* _Set exercise A_
Name every weather station that the text on temperature data adjustments identifies by name.
* _Set exercise B_
Render this sentence from the text on temperature data adjustments in Spanish: "Looking at the raw data for many locations does not show much “warming” at all."
* _Set exercise C_
Write what comes next in the commentary on temperature data adjustments, picking up after its final sentence.

* _Text passage_
————————

Finally, the third column of graphs depict annual anomalies and their associated
trend line for QCU and QCA, and the differences in the annual anomalies for QCA
and QCU. Detailed axis titles and units are displayed in the title of each
graph.
So you can see that there’s lots of good info here on unadjusted vs adjusted. I find the tend line and the difference graphs the most interesting.
Here’s an example from Tatlayoko Lake, BC:
On the right, notice that the original dropping trend line has been turned into a generally flat one. The graph at the bottom right shows that the past was cooled, and the present warmed. Clearly and obviously.
Now, to me, it isn’t so much the warming present and cooling past, as that pretty much every graph has more change from adjustments than it does from actual trend. Those that are not changed generally are so short of data that there isn’t much point. (Though there are graphs that are unchanged).
What’s the net-net of it? Hard to say, but I’d say mostly a “Global Warming” signal that comes out of the adjustments, not out of the data.
They have a paper describing their latest changes here:
It has some interesting bits buried in it, like their new method finding more step change points to prune out and inducing even more change than the prior version. The “homogenizing” looks to be the magic sauce. It looks similar to the B.E.S.T. splice and dice method of taking slow changes (like aging paint) and keeping that warming in, while taking out the step function when it is repainted to the proper white. Version 3.2.0 finding 1.07 C / Century while Version 3.1.0 has 0.94 C / Century. So we get 0.13 C of added warming from this one update to the code. Now, do that 5 times, you have all of Global Warming. How many updates have there been? Well, since this was from 3.1 to 3.2, I’d wonder about 1.x to 2.x to 3.x… Looks like about a dozen or three to me…
Yes, just a first approximation. But I’d like to know just how many salami slices of warming have been added just this way.
Here is an example station that gets no change:
So why is it left alone, while others are changed? Who knows…
Again, if it is so important to change the data, dramatically, for other stations; then why is it not just as important for THIS station? Which is the error? Changing the other one, or not changing this one? They BOTH can not be error free decisions…
While Faraday gets the rather high trend there cooled down:
Mawson station in the same major number cluster gets a bit of warming:
In a general ‘look over’ it looks to me like the added warming makes up all of the “AGW” signal. It needs a full on analysis / proof to show that. But what gets me more is that there is no rhyme nor reason. Some stations up, some down, some flat. Is the whole thing just an artifact of an algorithmic adjustment gone mad? The average warming signal being the leftovers in the error band of all those seemingly senseless adjustments?
Looking at the raw data for many locations does not show much “warming” at all. This one for example:
So why do they end up getting a warming trend? And why is the tend from those adjustments so much more than any trend in the actual data?
IMHO, the folks doing the adjusting are in love with their intellectual creations and not bothered to actually look at what it does to the data. (The alternative requiring malice… and “never attribute to malice that which is adequately explained by stupidity”… )

————————

(Pointing records for screenshots and pages)
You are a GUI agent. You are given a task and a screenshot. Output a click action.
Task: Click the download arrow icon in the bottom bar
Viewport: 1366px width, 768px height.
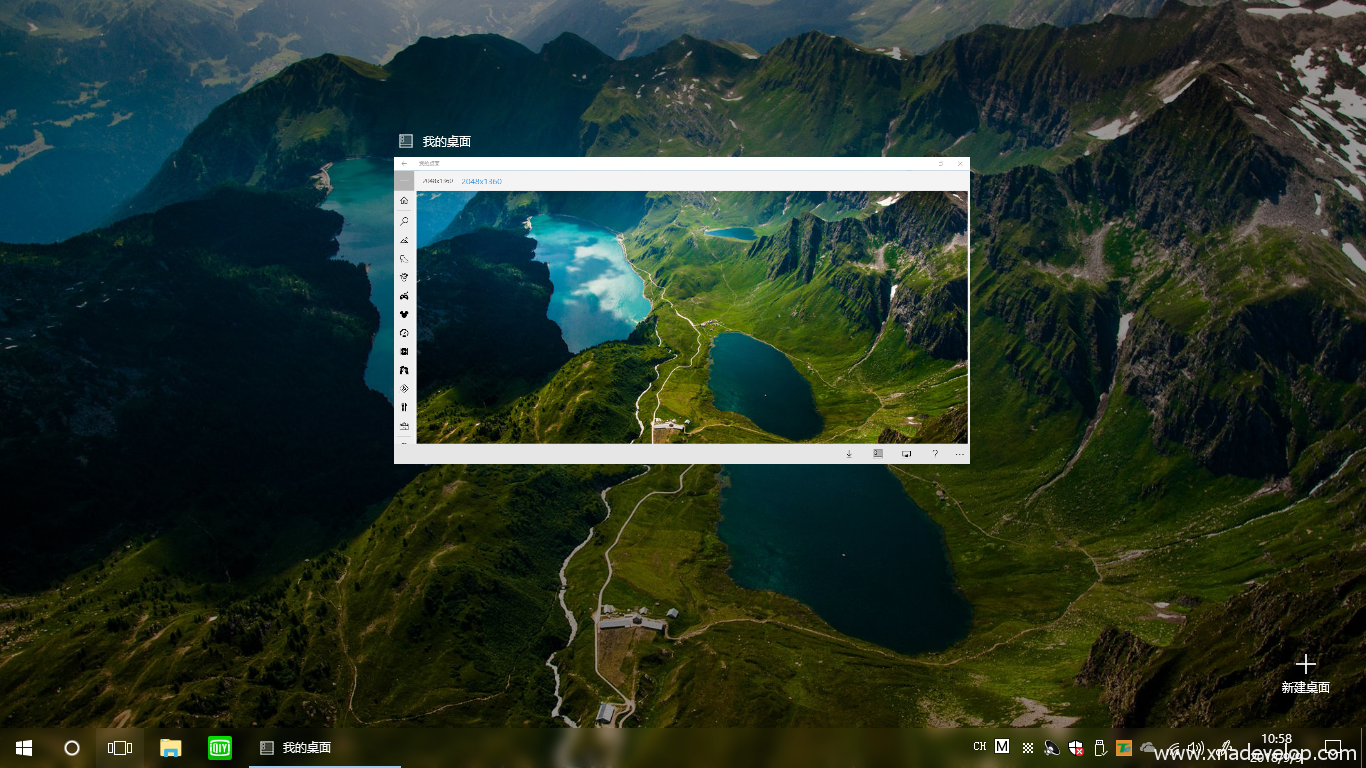[849, 454]
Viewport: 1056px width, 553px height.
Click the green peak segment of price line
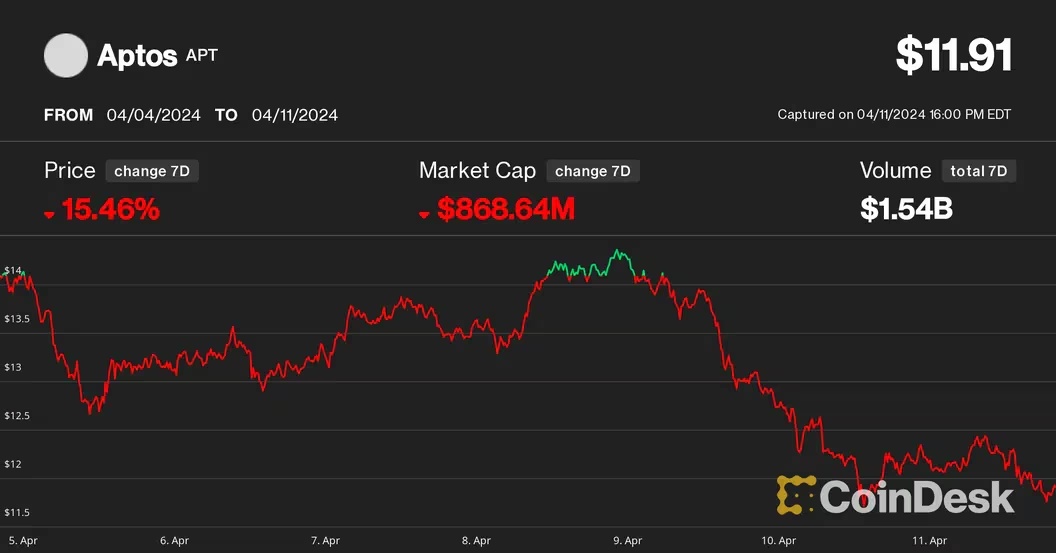tap(591, 265)
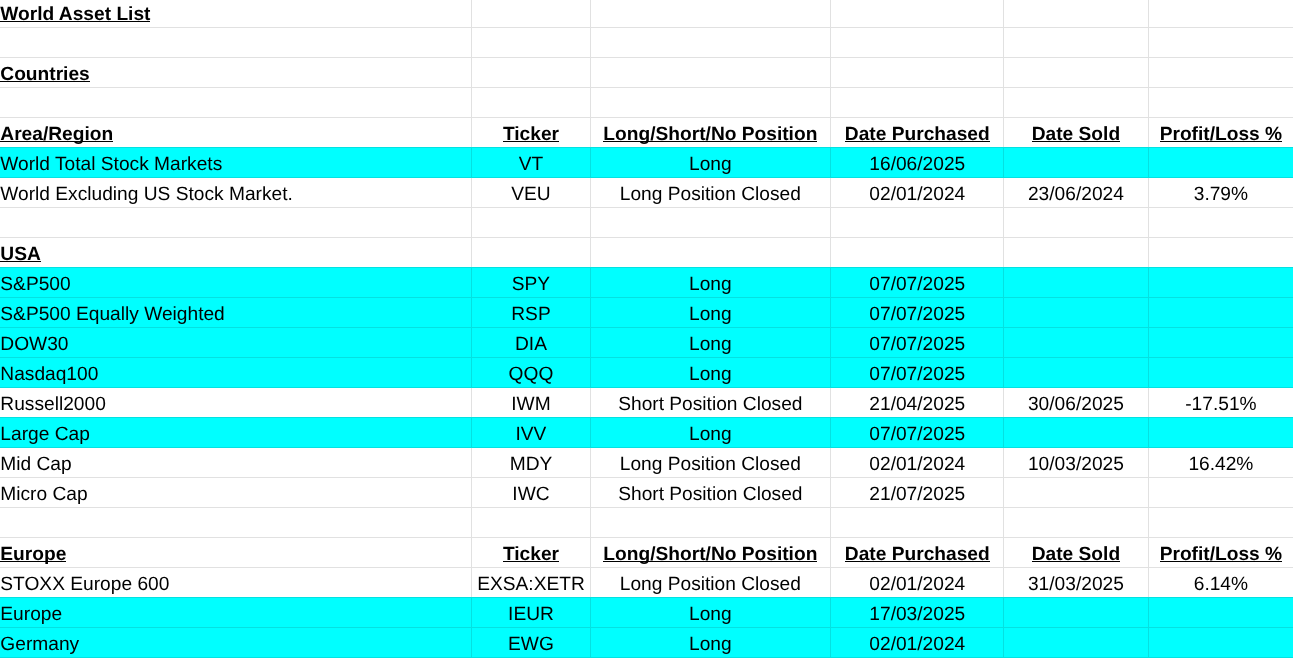Select the Germany row label cell
1293x658 pixels.
coord(40,644)
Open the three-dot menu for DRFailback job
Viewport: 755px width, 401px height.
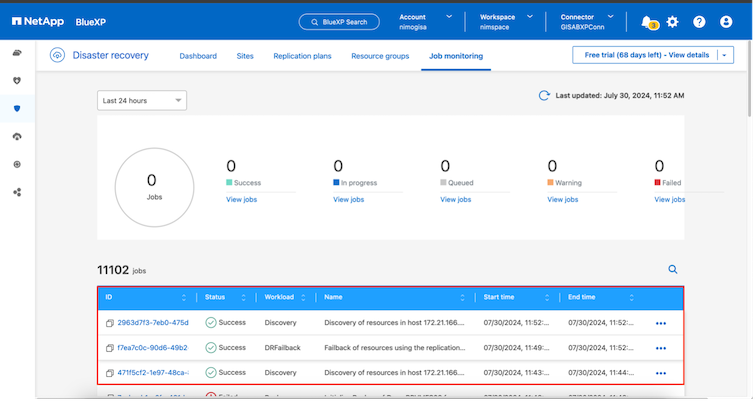660,348

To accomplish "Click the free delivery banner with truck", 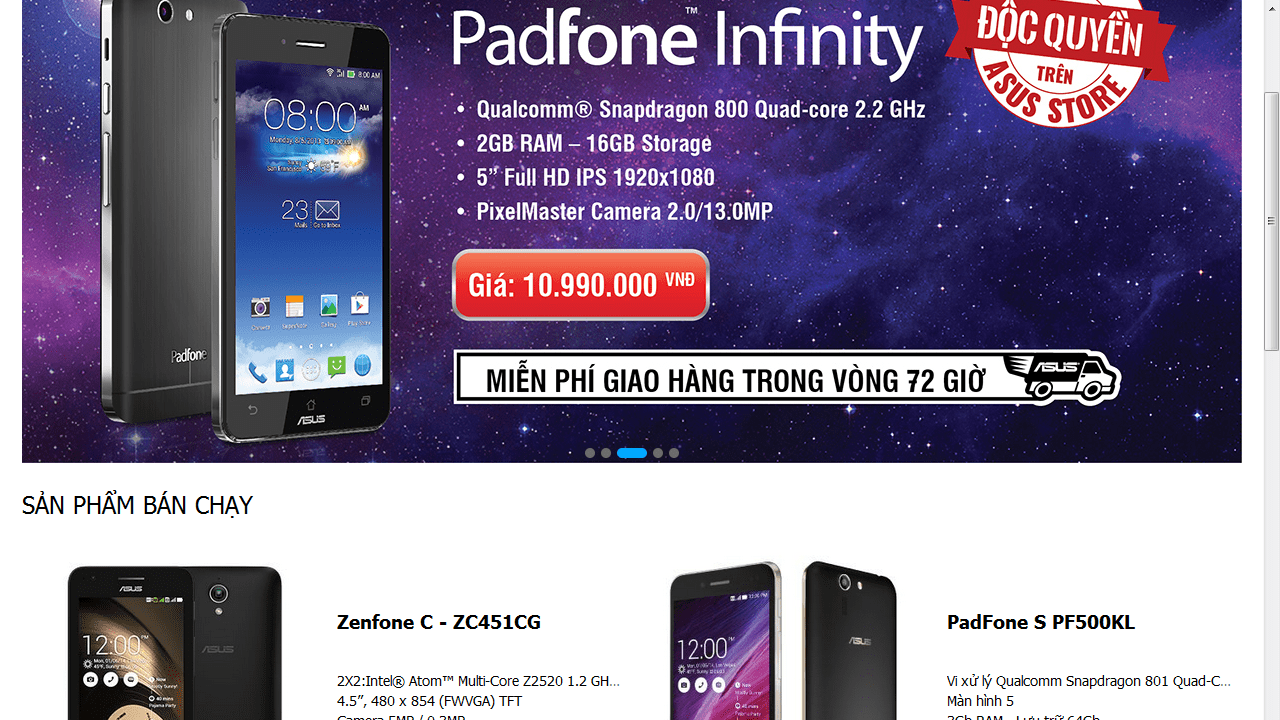I will point(787,377).
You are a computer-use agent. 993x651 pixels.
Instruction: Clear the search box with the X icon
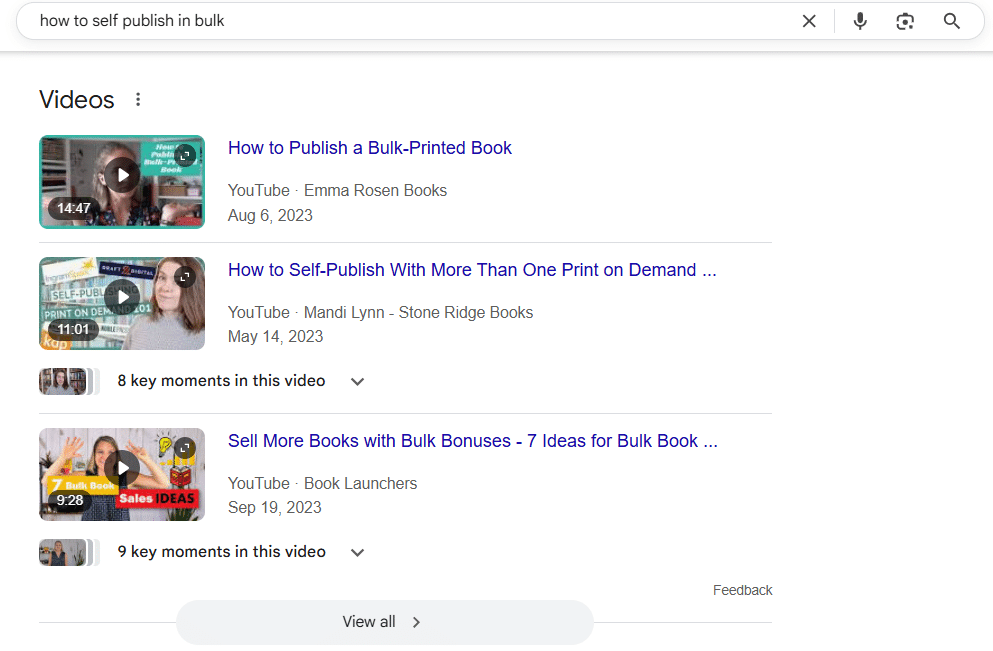tap(809, 21)
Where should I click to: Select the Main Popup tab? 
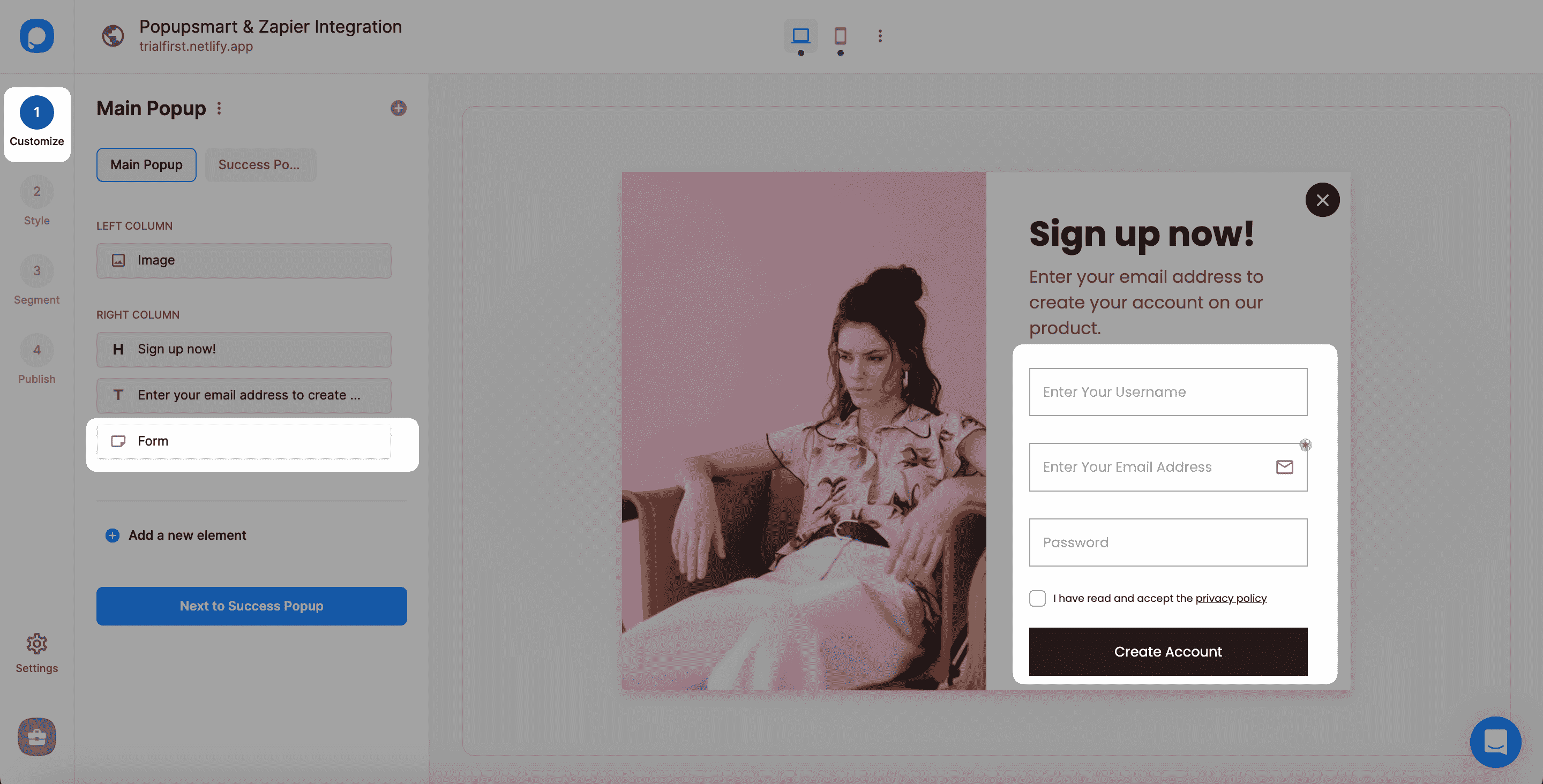[146, 164]
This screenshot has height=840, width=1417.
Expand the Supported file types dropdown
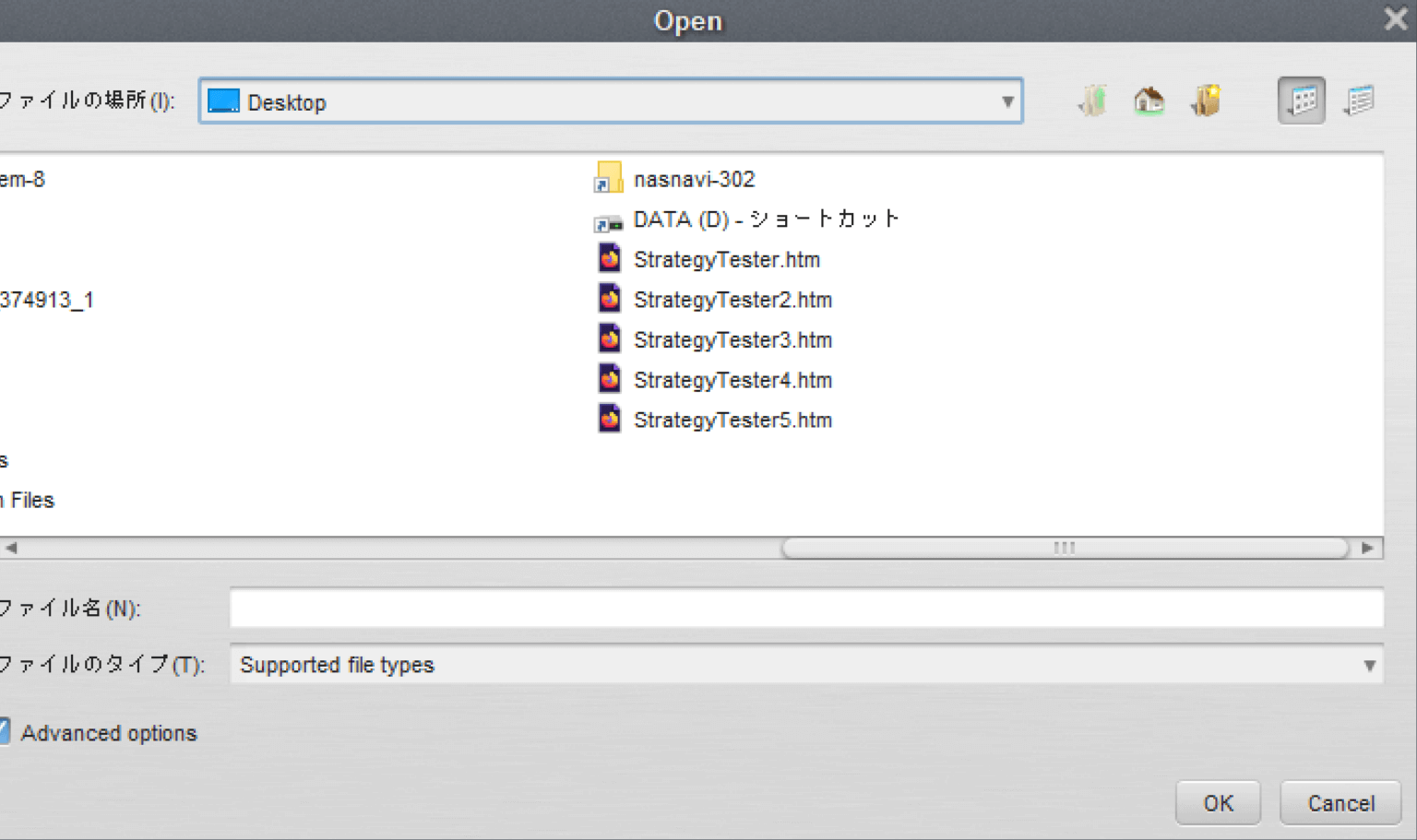(1372, 665)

————————

* _Response A_
Tatlayoko Lake, Faraday, Mawson

* _Response B_
Al observar los datos sin procesar de muchos lugares, no se aprecia mucho «calentamiento» en absoluto.

* _Response C_
In Conclusion
This takes a whole lot more eyes looking at a whole lot more of these graphs. Sorting them by type of adjustment. Assessing each one for sanity. Calling “BS” on the ones that are just not justified by the known facts. Calling “BS” on the ones with no known facts to justify them. Calling “BS” on the ones where natural cycles and processes have been ironed out in the name of ‘homogeneity”.
But at least the graphs are now produced, and sitting there for everyone to have a look.
Station data and other info is available too. They have a FAQ “Frequently Asked Questions” file here:
ftp://ftp.ncdc.noaa.gov/pub/data/ghcn/v3/GHCNM-v3.2.0-FAQ.pdf
and it claims to link to other documents that:
global temperature trends?
NCDC Technical Report No. GHCNM‐12‐02 provides a detailed summary of each software modification
and the resulting impacts to global temperatures. This report is available at
ftp://ftp.ncdc.noaa.gov/pub/data/ghcn/v3/techreports/Technical Report NCDC No12‐02‐
Distribution.pdf
With software available for inspection:
Is it possible to obtain the computer software code that NCDC uses for making homogeneity
corrections?
Yes. The Pairwise Homogeneity Adjustment algorithm software is available online at
ftp://ftp.ncdc.noaa.gov/pub/data/ghcn/v3/software/ .
So plenty to keep a lot of folks busy, if they have the time to dig in and help.
What is very clear is that there is an awful lot of room for fudge in those adjustments, and a lot of room for error that does not show up as error bars, and ought to.
If it is at all like what they do to the USHCN, that is about 1/2 F, it accounts for roughly all of the “Global Warming” signal with nothing left over for nature:
http://www.ncdc.noaa.gov/oa/climate/research/ushcn/ushcn.html
The cumulative effect of all adjustments is approximately a one-half degree Fahrenheit warming in the annual time series over a 50-year period from the 1940’s until the last decade of the century.
Thanks, E.M. Smith, and to all those who have encouraged government agencies to be more transparent about data modifications.
If Galen Winsor is correct, the errors identified to date in stellar, nuclear and climate science are dwarfed by the exaggerations in nuclear radiation safety:
Radiation hormesis is not accounted for.
http://www.hiroshimasyndrome.com/radiation-the-no-safe-level-myth.html
Simon’s Law:
It is unwise to attribute to malice alone that which can be attributed to malice and stupidity.
Here are some that I found a while back with an automated process looking for large differences in adjustments (I’m sure I have a bug in it b/c there are some not so extreme examples.) Some beggar belief. Hopefully the links come through OK.
Thanks for the Post EM.
top avg adjustments for us ghcn
stn
stn
stn
stn
stn
stn
stn
stn
stn
stn
stn
stn
stn
stn
stn
stn
stn
stn
stn
stn
stn
stn
stn
stn
stn
stn
stn
stn
stn
stn
stn
stn
stn
stn
stn
stn
stn
stn
stn
stn
stn
stn
stn
stn
stn
stn
stn
stn
stn
stn
What I have noticed is that long run stations with data pre 1850/80 that show no trend are often adjusted by homogeinizing them with local short run stations from post 1955 that show a large warning trend. For example the two long run stations from Berlin (Dahlem and Templehof) that show a low rate of warming ( 0.24/0.41 C – the latter includes a UHI effect as Templehof was an airport)) are corrected from short run stations from the two airports that had large military and commercial traffic and buildings, so a large UHI impact, that have trends post 1955 of 2.83/5.49 and the same applies to rural stations in the sub arctic.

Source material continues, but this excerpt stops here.